— begin Dataset rows —

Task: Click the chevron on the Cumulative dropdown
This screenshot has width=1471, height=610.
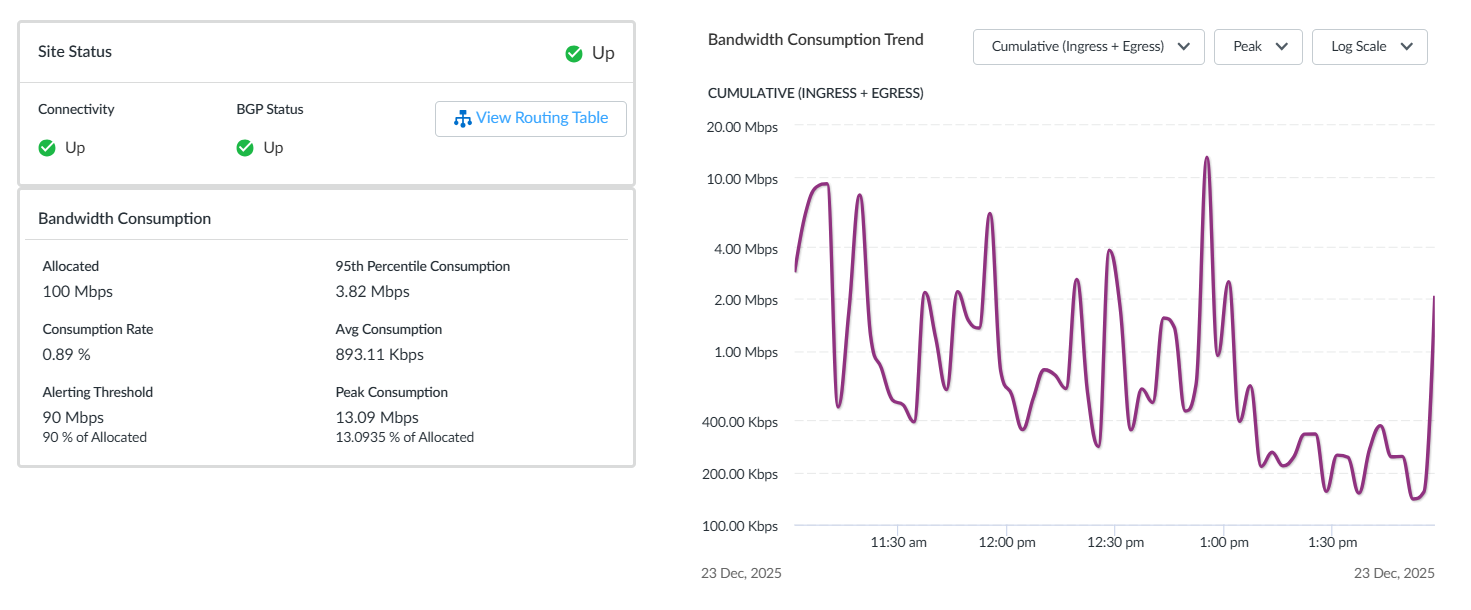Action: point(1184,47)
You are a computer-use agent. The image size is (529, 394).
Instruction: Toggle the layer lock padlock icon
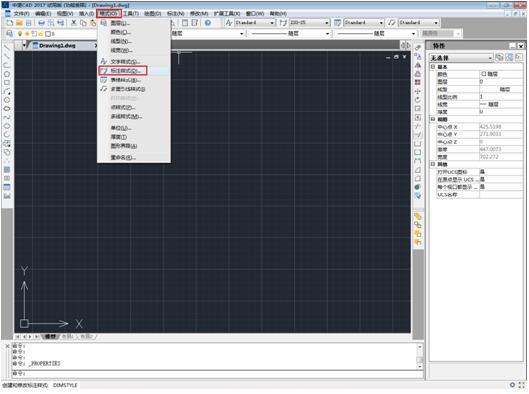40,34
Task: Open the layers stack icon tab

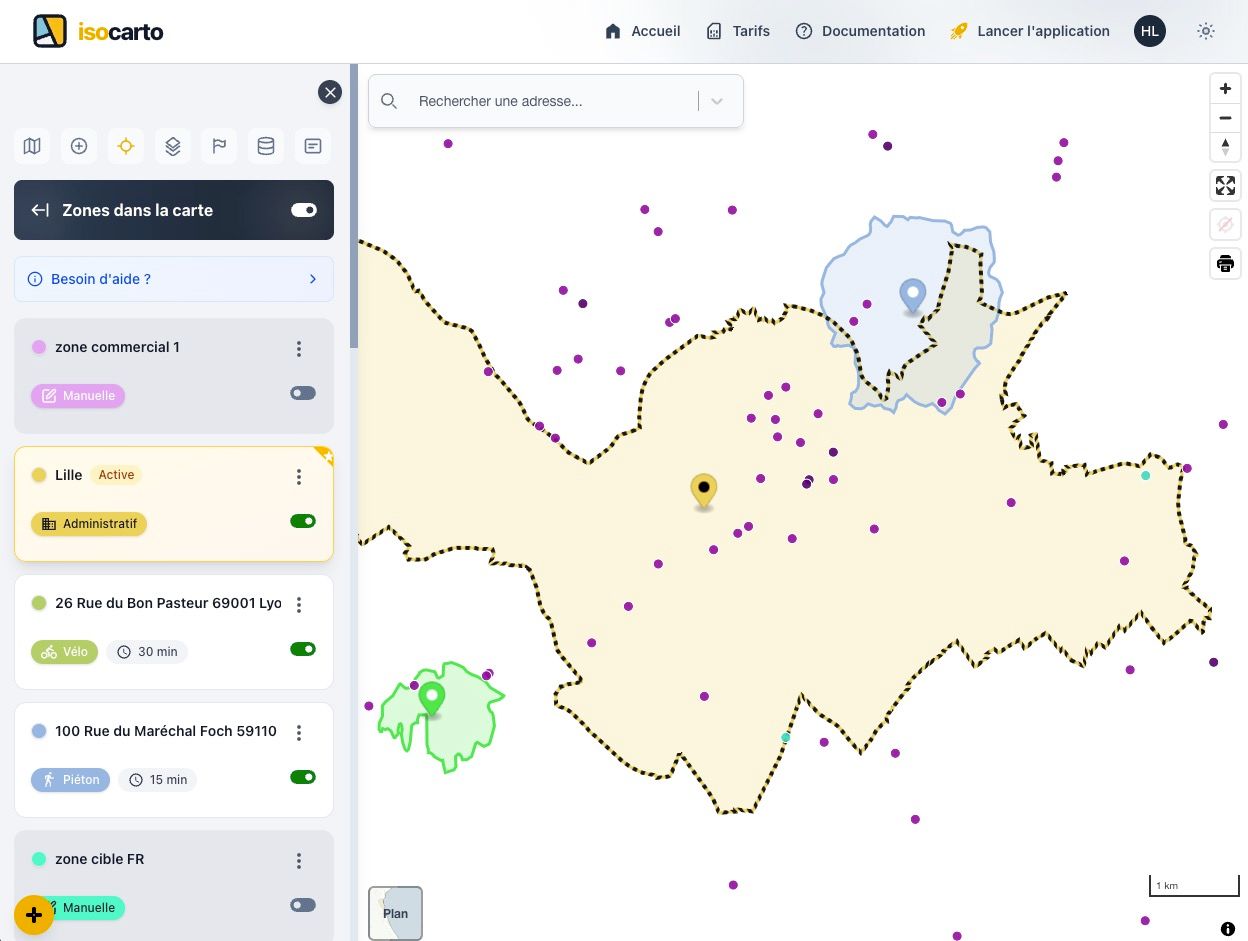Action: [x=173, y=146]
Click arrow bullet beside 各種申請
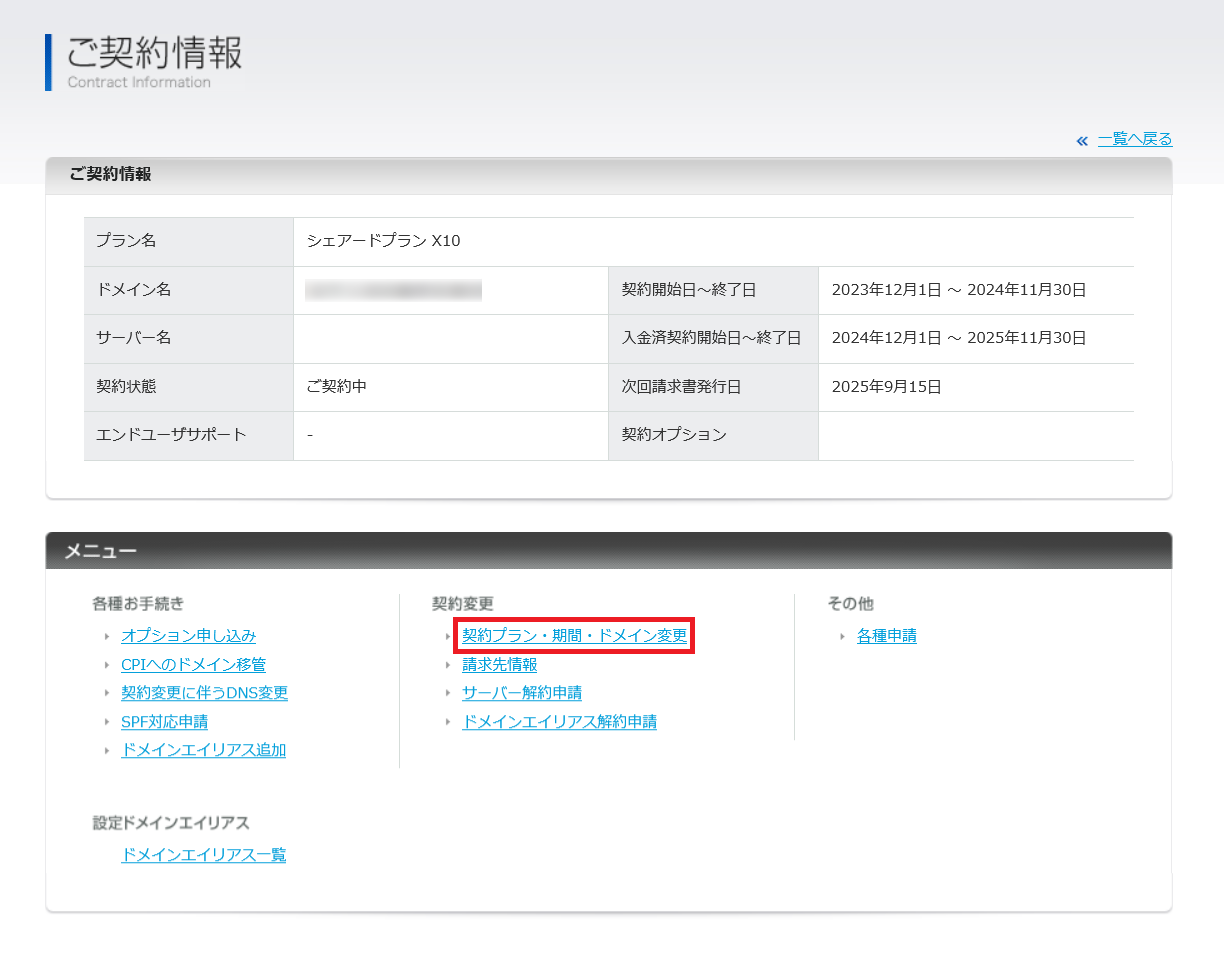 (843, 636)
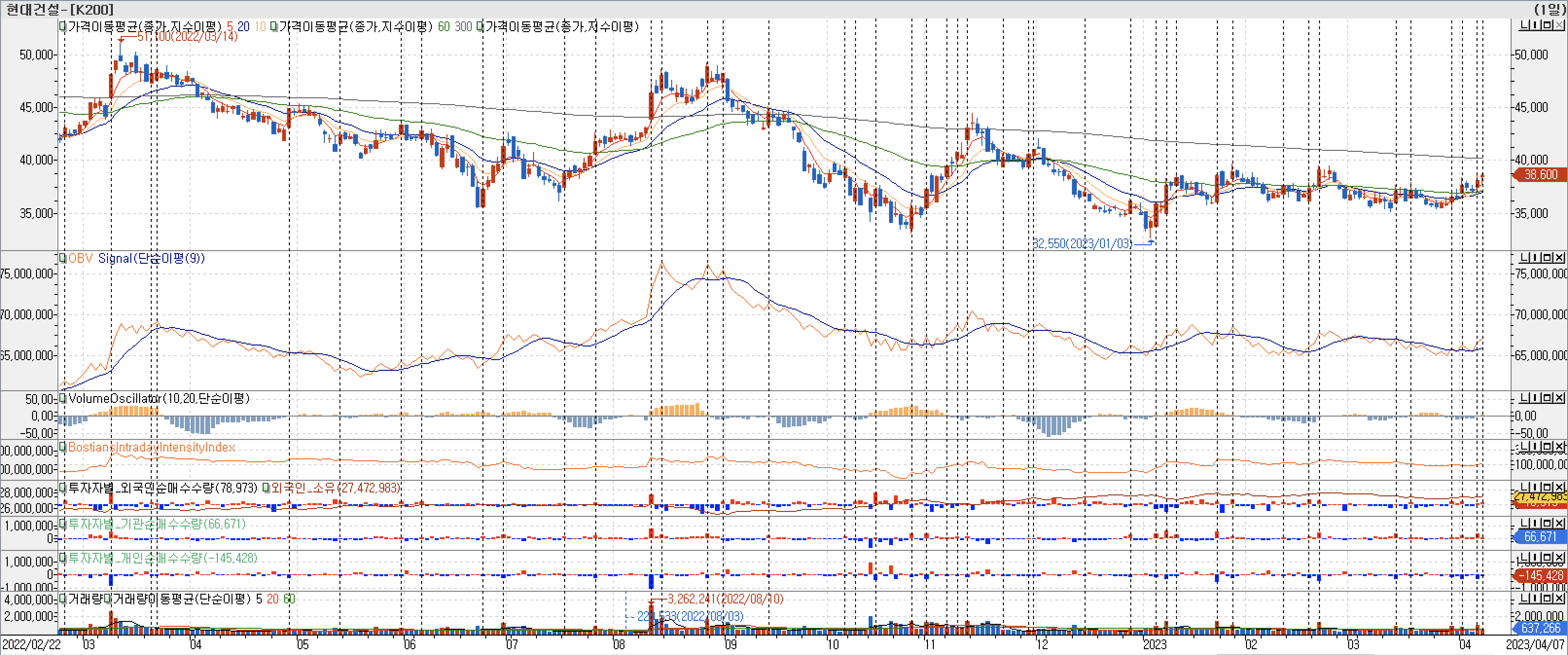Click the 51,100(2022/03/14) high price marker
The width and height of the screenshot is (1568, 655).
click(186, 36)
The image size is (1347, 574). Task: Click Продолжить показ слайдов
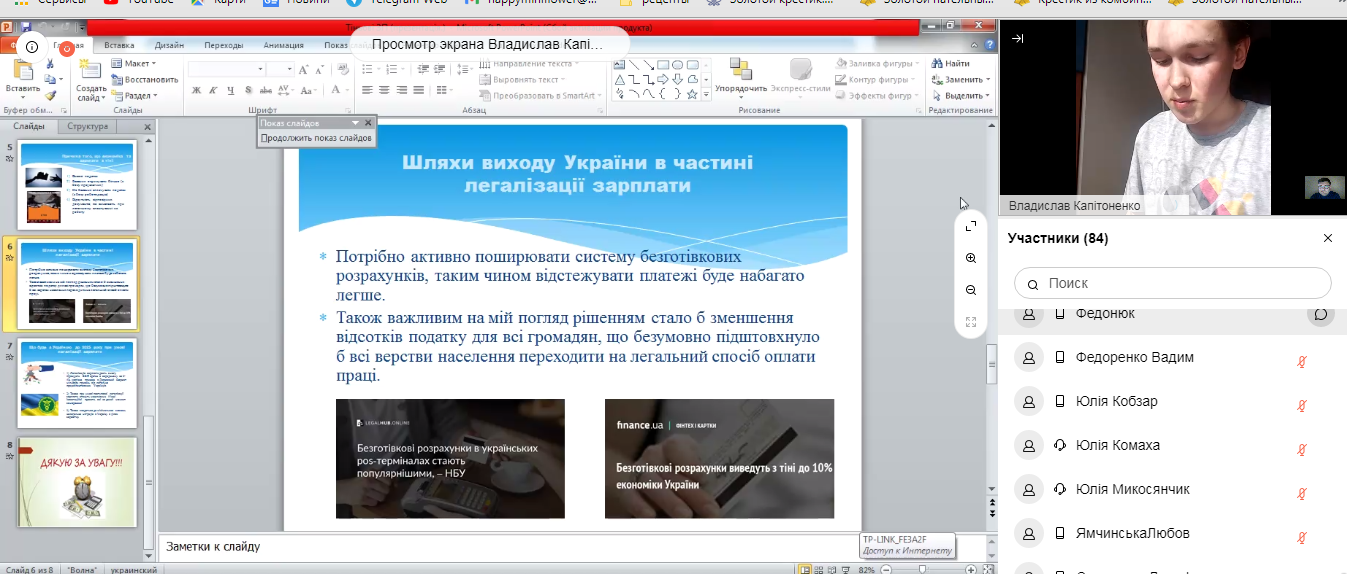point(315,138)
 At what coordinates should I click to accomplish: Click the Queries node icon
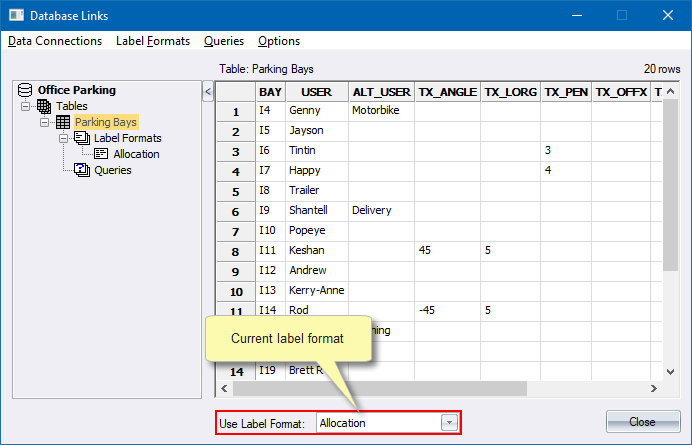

— end Dataset rows —

#### Set task
Show each line of the material above that contains the string "size".

#### Task answer
You are a computer-use agent. The image size is (529, 394).
The image size is (1347, 574). Task: Click Продолжить показ слайдов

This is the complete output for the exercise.